Opinion
19 Civ. 9599 (LGS)
04-23-2020
OPINION AND ORDER :
Petitioner Naishel Sophia has filed a motion to enforce the February 14, 2020, Opinion and Order. Petitioner contends that at a bond hearing, which took place on March 5, 2020, the Immigration Judge failed to comply with the Court's order to meaningfully consider alternatives to detention. For the reasons below, Petitioner's motion is denied.
I. BACKGROUND
Petitioner filed a writ of habeas corpus on October 17, 2019. The writ was granted on February 14, 2020, and Respondents were directed to provide Petitioner with a bond hearing that included specific procedural safeguards:
Accordingly, the following conditions must be in place for Petitioner's individualized bond hearing: (1) the [Department of Homeland Security ("DHS")] must carry the burden of proof to establish by clear and convincing evidence that Petitioner poses a flight risk or a future danger to the public; (2) the adjudicator must meaningfully consider alternatives to imprisonment such as (though not exclusively) release on recognizance, parole, or electronic monitoring; and (3) the adjudicator must meaningfully consider Petitioner's ability to pay if a monetary bond is set.(Emphasis added). The bond hearing occurred on March 5, 2020. The majority of the hearing focused on whether Respondents could establish by clear and convincing evidence that Petitioner poses a danger to the public such that he should not be released from custody.
Alternatives to detention were also discussed at length. The Immigration Judge initially addressed the subject in a colloquy with Respondents by stating that "I do eventually have the question of how I'm supposed to consider something that I don't have jurisdiction to consider. That's why I would ask DHS to explain about alternatives to detention when we get to that point."
The subject was next raised when Petitioner's counsel discussed a proposed release plan for Petitioner. Petitioner's counsel stated that the Immigration Judge "can order compliance with programs [like those proposed]. It can order check ins with ICE on a monthly basis." The Immigration Judge responded that in order to meaningfully consider alternatives to detention
I will meaningfully ask DHS what alternatives to detention are available from the Department of Homeland Security. I don't have alternatives to detention. I can order it, but it is likely beyond my jurisdiction to do so. There is more case law dealing with this and so -- but having said that, if DHS has -- what alternatives to detention are available from the Department?Respondent answered that the Immigration Judge "is not like a criminal judge that would be able to order like a treatment program or compliance with certain conditions beyond payment of a bond" and that "there's no basis for [Immigration and Customs Enforcement] to monitor [Petitioner's] compliance with any such program nor any recourse for the Government if [Petitioner] fails to comply . . . because there is no basis for re-detaining [Petitioner] for failure to do this program." The Immigration Judge stated in response that "I think I could set conditions and if he violates those conditions then he can be taken back into custody. I have authority to do that. . . . [B]ut I don't have like a District Court [Judge] . . . programs available to me like a probation department . . . all I have is . . . the Department of Homeland Security."

[Task input]

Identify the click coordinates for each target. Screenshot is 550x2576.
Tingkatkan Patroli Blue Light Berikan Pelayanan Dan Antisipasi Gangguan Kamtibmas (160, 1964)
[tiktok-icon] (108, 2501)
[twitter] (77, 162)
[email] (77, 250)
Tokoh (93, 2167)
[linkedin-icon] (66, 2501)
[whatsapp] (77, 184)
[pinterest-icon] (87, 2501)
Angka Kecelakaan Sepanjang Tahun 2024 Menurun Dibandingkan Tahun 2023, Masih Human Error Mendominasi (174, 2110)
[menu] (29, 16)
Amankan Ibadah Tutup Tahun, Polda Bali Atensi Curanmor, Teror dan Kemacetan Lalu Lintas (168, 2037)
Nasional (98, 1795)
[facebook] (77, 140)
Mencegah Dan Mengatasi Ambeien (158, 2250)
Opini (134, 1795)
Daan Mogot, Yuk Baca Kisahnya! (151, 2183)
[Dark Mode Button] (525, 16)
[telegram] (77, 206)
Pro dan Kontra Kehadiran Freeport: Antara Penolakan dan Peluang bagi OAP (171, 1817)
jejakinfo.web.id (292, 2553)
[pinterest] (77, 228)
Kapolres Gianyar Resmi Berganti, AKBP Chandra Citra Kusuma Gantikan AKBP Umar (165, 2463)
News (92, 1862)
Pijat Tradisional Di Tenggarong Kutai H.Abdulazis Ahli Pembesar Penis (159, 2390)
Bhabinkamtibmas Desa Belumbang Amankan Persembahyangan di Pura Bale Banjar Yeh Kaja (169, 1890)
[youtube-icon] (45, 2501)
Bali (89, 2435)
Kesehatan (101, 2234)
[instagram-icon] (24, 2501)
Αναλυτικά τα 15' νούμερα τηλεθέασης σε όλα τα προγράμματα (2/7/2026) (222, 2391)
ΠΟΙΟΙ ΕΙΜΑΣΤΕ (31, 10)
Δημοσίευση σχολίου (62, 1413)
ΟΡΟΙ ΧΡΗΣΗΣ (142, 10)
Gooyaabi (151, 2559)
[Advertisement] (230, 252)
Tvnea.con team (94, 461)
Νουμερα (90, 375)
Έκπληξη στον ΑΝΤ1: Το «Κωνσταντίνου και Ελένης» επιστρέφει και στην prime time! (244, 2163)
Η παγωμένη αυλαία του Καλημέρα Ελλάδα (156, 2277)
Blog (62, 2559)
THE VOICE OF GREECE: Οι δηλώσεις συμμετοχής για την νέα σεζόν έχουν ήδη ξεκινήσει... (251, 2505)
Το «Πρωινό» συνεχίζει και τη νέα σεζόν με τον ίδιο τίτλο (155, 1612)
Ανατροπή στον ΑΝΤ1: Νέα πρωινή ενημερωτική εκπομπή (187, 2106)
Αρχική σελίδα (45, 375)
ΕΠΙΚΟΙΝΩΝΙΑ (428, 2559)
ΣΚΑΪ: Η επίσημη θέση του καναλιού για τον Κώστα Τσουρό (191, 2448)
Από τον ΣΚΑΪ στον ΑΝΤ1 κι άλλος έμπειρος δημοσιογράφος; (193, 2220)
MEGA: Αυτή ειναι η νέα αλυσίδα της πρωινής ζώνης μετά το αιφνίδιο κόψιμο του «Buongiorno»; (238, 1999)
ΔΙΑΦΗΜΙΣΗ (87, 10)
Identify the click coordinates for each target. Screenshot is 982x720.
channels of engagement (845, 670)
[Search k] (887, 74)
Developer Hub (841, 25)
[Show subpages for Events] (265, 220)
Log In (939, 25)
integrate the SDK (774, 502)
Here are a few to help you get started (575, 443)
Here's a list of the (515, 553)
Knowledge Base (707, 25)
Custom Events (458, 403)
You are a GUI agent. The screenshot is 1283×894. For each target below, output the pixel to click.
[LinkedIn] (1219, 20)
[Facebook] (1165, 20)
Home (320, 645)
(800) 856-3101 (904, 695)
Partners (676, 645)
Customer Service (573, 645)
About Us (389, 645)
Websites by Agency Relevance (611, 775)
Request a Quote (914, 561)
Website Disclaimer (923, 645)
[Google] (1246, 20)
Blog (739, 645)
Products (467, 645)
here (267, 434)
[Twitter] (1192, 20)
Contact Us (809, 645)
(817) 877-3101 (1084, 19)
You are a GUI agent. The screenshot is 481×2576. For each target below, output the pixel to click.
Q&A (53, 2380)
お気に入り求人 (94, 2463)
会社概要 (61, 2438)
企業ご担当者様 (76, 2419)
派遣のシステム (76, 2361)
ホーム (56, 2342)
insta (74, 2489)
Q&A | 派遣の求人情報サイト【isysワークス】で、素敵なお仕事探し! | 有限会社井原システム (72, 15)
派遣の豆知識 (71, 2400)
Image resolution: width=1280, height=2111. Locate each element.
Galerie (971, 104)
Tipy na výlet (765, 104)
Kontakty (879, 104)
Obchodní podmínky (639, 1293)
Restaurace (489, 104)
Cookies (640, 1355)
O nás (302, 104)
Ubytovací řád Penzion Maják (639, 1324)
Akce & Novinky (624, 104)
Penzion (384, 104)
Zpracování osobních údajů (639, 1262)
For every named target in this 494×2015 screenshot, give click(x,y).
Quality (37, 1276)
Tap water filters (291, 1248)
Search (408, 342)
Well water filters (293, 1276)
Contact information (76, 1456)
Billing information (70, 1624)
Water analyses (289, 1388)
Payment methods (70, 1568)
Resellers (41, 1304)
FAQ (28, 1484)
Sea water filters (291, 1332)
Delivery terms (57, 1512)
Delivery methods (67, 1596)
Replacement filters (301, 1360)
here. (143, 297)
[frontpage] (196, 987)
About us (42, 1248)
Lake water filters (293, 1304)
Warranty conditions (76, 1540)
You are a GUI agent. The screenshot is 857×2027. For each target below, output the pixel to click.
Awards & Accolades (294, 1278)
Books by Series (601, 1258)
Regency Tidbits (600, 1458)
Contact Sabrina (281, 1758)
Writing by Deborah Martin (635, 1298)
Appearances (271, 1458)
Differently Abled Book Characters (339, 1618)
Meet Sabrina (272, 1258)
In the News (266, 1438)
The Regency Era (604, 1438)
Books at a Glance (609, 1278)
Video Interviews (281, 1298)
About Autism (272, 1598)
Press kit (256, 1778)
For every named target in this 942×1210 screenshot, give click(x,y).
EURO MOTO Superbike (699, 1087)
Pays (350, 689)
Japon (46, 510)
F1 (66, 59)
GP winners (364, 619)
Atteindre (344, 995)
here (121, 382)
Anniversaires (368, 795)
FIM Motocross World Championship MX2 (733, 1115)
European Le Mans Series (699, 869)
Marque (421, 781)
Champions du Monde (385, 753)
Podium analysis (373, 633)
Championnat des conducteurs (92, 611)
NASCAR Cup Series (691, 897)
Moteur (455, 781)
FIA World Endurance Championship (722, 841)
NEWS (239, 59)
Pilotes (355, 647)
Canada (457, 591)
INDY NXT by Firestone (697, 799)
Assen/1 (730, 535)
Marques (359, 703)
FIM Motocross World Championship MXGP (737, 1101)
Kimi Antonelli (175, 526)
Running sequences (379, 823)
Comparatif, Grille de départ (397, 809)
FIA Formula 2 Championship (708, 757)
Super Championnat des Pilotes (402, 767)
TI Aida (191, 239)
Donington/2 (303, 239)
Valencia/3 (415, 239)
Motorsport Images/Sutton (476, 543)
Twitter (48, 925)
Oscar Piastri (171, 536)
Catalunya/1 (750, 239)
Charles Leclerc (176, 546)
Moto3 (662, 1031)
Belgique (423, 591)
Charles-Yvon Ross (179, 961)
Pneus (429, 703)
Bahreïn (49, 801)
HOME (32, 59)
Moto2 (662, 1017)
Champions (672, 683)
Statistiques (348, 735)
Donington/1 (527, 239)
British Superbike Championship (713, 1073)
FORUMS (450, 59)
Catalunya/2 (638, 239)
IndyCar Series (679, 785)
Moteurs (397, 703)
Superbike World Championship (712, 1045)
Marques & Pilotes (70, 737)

[Requirements]
1: In the records, start at the line that contains "Belgique (423, 591)" and stop after the last line of the records. Shift every coordinate in those lines by adding 105 to each number, and rewrite each line in full with its new coordinates.
2: Continue the court opinion on the immigration bond hearing from where the passage stops.
The records bear no relation to the court opinion on the immigration bond hearing.

[Responses per task]
1:
Belgique (528, 696)
Charles-Yvon Ross (284, 1066)
Pneus (534, 808)
Bahreïn (154, 906)
HOME (137, 164)
Moto2 (767, 1122)
Champions (777, 788)
Statistiques (453, 840)
Donington/1 (632, 344)
British Superbike Championship (818, 1178)
FORUMS (555, 164)
Catalunya/2 (743, 344)
IndyCar Series (784, 890)
Moteurs (502, 808)
Superbike World Championship (817, 1150)
Marques & Pilotes (175, 842)

2:
The Immigration Judge then remarked, "I know sometimes there is ankle monitoring and sometimes there are those things available but the practice here in New York is that that's not the way it's done unless [Petitioner] meets with the [Marshals]." She then asked Respondents whether DHS had new ankle monitoring programs in place. Respondents stated that no new programs were in place and that they do not intend to transfer custody of Petitioner to the Bureau of Prisons or Marshals. The Immigration Judge asked as a follow up whether DHS is "doing that sort of monitoring by a check in or a reporting," and Respondent stated that no such measures were available.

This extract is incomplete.